May 6, 2008 at 4:24 am
Hi,
When i execute the following set of statements only 8 is getting inserted into table instead 6 and 8.
Create Table BPTest(id int)
Declare @Id Int
Set @Id = 0
While (@Id < 10)
Begin
begin tran
Insert into BPTest values (@id)
if(@Id > 5)
begin
if(@Id % 2 = 0)
begin
print 'true' print @Id
commit tran
end
else
begin
print 'false' print @Id
rollback tran
end
end
Set @Id = @Id + 1
End
Select * from BPTest
drop table BPTest
Please let me know the reason for this.
Thanks in advance
Regards,
B. Prakash
To Get Succeeded in Life don't get Changed according to the environment,
Be Honest, Smart & Bold enough to create your own fine environment.
Regards,
B.Prakash.
May 6, 2008 at 5:17 am
Bug in the code =) Transactions for ID's between 1 and 5 never get rolled back.

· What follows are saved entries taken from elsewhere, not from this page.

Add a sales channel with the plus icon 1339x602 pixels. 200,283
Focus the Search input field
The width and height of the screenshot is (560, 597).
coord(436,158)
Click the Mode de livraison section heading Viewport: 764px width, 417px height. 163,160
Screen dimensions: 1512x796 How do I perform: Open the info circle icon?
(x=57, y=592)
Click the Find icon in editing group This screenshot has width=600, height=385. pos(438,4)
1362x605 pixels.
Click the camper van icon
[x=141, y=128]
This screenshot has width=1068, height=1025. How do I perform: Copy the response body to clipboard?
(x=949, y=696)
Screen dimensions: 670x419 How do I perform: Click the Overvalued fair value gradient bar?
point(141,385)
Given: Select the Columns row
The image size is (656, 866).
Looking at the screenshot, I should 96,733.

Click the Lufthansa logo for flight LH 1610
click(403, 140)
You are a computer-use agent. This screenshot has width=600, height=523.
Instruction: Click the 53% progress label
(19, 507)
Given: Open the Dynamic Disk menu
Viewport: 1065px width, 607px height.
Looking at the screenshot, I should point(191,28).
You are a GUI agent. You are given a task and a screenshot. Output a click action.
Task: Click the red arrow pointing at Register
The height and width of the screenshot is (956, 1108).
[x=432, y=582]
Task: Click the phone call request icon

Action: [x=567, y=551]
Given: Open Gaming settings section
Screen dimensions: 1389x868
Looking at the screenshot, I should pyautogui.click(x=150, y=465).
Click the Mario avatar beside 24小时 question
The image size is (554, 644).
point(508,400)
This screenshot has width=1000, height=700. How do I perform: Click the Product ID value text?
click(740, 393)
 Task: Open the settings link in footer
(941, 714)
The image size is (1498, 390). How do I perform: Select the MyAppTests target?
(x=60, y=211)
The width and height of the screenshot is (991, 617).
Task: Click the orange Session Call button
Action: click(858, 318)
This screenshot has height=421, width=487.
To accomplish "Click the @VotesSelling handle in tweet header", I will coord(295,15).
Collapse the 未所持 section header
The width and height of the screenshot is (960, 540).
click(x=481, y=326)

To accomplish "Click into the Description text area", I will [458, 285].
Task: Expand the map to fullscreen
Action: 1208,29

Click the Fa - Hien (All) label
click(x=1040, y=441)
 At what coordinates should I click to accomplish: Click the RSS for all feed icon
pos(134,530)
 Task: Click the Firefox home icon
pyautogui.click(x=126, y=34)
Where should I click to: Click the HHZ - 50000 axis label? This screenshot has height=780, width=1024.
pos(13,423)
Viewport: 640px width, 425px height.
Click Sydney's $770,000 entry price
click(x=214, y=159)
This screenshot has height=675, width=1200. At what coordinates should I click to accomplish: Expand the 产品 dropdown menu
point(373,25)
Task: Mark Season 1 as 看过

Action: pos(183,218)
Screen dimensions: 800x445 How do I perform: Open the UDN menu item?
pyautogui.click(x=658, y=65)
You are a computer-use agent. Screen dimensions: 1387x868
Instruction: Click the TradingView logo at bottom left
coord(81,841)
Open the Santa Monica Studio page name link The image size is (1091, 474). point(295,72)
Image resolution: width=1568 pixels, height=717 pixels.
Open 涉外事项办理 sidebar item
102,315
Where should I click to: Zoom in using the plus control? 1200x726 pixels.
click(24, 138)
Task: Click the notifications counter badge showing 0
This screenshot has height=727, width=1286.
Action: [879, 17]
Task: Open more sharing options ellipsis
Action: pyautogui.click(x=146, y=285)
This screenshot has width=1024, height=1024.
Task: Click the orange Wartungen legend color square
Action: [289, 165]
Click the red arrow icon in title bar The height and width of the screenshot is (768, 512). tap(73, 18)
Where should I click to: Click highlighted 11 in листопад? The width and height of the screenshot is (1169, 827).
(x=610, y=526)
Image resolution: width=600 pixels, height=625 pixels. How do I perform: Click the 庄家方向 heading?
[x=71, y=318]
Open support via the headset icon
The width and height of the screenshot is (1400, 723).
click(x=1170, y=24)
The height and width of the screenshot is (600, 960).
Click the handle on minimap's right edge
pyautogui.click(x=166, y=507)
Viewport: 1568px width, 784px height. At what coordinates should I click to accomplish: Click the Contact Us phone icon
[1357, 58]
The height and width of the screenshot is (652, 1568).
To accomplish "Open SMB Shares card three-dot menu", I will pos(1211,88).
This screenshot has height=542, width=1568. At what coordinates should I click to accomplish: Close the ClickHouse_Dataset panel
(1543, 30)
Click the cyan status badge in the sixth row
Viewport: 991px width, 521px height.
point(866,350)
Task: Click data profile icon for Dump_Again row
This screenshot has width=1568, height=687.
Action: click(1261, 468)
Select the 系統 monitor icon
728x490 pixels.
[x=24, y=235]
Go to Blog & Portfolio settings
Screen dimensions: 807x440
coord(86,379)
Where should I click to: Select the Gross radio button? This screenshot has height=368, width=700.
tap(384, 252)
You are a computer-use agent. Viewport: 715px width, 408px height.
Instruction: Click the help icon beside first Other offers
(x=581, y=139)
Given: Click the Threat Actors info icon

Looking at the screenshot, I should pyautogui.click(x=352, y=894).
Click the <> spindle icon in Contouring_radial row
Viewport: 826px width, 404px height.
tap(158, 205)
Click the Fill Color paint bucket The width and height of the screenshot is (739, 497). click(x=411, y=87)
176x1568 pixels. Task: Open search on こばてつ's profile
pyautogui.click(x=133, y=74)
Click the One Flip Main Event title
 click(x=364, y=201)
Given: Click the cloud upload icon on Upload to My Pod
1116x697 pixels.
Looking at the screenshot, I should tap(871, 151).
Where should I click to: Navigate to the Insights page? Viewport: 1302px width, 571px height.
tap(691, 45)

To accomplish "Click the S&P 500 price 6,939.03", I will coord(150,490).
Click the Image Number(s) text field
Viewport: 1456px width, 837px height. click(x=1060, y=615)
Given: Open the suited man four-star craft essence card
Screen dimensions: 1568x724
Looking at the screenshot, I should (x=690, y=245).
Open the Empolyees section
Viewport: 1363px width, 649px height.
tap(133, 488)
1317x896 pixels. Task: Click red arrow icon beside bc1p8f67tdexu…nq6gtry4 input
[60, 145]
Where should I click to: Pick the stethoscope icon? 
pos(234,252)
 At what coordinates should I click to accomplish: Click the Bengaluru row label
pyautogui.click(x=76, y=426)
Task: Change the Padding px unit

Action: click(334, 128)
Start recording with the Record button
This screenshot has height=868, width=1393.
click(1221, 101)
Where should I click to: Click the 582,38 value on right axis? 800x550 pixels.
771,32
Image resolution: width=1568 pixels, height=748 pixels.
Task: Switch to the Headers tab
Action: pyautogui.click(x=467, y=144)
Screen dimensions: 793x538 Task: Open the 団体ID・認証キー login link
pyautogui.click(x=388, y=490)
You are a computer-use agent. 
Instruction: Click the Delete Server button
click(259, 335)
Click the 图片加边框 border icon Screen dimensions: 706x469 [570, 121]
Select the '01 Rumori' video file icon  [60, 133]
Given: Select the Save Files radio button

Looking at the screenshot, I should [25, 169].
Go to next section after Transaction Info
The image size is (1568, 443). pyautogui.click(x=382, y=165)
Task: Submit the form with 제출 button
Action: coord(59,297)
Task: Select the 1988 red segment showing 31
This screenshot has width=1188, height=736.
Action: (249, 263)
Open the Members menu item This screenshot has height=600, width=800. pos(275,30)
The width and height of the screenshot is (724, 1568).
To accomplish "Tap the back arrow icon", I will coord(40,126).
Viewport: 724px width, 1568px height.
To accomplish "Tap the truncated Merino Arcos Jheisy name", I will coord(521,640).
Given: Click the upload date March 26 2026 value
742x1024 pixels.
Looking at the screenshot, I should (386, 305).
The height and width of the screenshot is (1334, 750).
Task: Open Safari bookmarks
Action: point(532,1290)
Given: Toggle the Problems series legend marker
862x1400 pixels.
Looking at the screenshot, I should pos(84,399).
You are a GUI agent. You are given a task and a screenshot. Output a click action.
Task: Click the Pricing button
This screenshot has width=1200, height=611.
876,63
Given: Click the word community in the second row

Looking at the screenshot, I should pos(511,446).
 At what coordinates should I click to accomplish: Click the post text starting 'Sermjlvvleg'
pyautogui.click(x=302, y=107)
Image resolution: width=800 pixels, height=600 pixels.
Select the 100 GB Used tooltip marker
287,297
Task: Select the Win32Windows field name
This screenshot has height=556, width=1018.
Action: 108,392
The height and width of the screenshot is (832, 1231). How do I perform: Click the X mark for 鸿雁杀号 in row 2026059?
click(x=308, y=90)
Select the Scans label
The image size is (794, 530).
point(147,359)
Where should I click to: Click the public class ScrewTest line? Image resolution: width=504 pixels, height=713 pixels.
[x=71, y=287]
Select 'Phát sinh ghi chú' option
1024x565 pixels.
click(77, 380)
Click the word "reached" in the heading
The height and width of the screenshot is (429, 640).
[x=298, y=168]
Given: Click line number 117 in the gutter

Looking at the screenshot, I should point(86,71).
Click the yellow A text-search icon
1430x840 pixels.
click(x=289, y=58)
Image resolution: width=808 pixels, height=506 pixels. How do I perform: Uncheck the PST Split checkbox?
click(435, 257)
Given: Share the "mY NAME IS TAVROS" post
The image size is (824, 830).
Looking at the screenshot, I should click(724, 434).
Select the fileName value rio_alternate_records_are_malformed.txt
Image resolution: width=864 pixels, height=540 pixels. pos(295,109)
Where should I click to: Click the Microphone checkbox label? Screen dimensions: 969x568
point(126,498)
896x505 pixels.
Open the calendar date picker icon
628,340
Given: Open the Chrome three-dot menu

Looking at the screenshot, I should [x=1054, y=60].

Need to add the following lines
else
rollback trans
This would make the complete one read:
Create Table #BPTest(id int)
Declare @Id Int
Set @Id = 0
While (@Id < 10)
Begin
begin tran
Insert into #BPTest values (@id)
if(@Id > 5)
begin
if(@Id % 2 = 0)
begin
select 'true', @Id
commit tran
end
else
begin
-- select 'false' , @Id
rollback tran
end
end
else -- new line
rollback tran -- new line
Set @Id = @Id + 1
End
Select * from #BPTest
May 6, 2008 at 5:28 am
I too noticed...
But my question is why that affects the other transactions?
To Get Succeeded in Life don't get Changed according to the environment,
Be Honest, Smart & Bold enough to create your own fine environment.
Regards,
B.Prakash.
May 6, 2008 at 6:34 am
Trace out the flow of begin transactions and commits/rollbacks, or take away the while loop and write it all out as one long series.
May 6, 2008 at 11:26 pm
When the loop is up to @id = 6, you will have 7 pending transactions.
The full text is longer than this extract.